飛行データと操縦室の会話と音声を記録するために航空機に搭載されている装置。航空機事故調査のために使用される。名前の由来は墜落時の衝撃と熱に耐えられるように厳重に密閉されていることからきている。色は黒ではなく、耐熱塗料が塗られた赤やオレンジが一般的。(公式サイトより)

――航空業界が抱える問題をブラックボックスの音声をきっかけに明らかにしていくという物語を思いついたきっかけをお聞かせください。

この物語を思いついたきっかけは2つあります。

まず、航空業界には飛行機メーカーがあり、航空会社があり、そのセキュリティ会社があり、いろんな業種の人たちが集まって働いている。そこには巨大な経済的利害関係が存在し、映画の舞台としてとても魅力的。それにもかかわらず、映画の題材として取り上げられていない。もちろん機内でのトラブルを扱った作品はありましたが、事故の真相を分析調査する作品はほとんどありません。ここに興味を感じました。
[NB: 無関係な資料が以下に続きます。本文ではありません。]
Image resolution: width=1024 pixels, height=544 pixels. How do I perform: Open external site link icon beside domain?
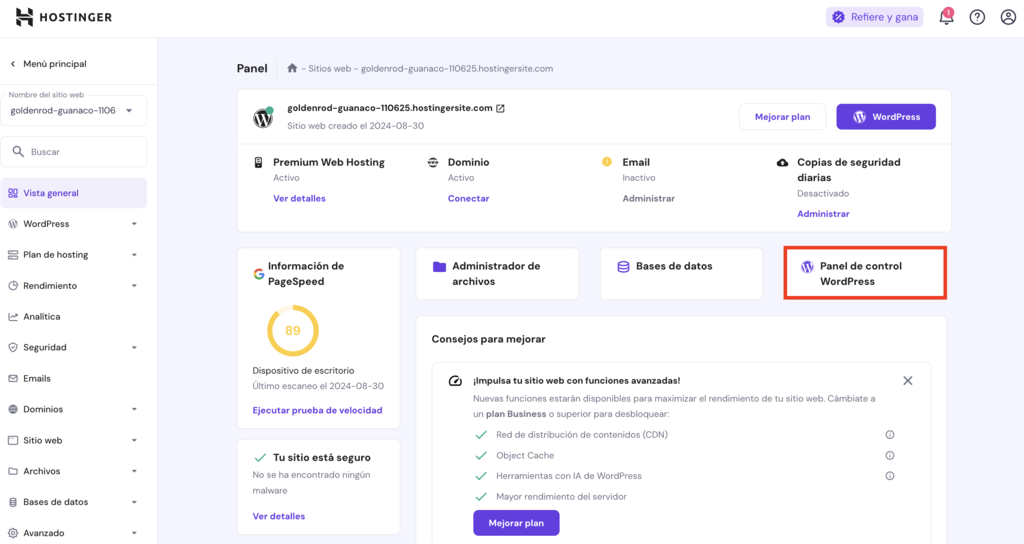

2つめはブラックボックスの存在です。飛行機事故が起きると「ブラックボックスが見つかった」という報道が出ます。しかし、ブラックボックスといいながら、実はオレンジ色をしていることや、どうやって開けるのかを知っている人は少ない。しかもデータを解析するのはとても複雑で細かい作業です。そこから真相を見つけるのは現在の科学技術を反映していて面白いと思いました。

© THIBAULT GRABHERR

――脚本を書くにあたって、何か参考にされた事件があったのでしょうか。

参考にした事件や事故はありません。今回、映画史上初めて協力していただいたフランス民間航空事故調査局(BEA)は実際に調査した出来事に関するプロジェクトを支援することができないのです。

しかし、航空業界に大きな影響を与える問題点については現実に即したものを描きたい。過去に実際に起きた事故を再現するのではなく、現在の科学技術が抱えている危険性に関して忠実に作品を作りました。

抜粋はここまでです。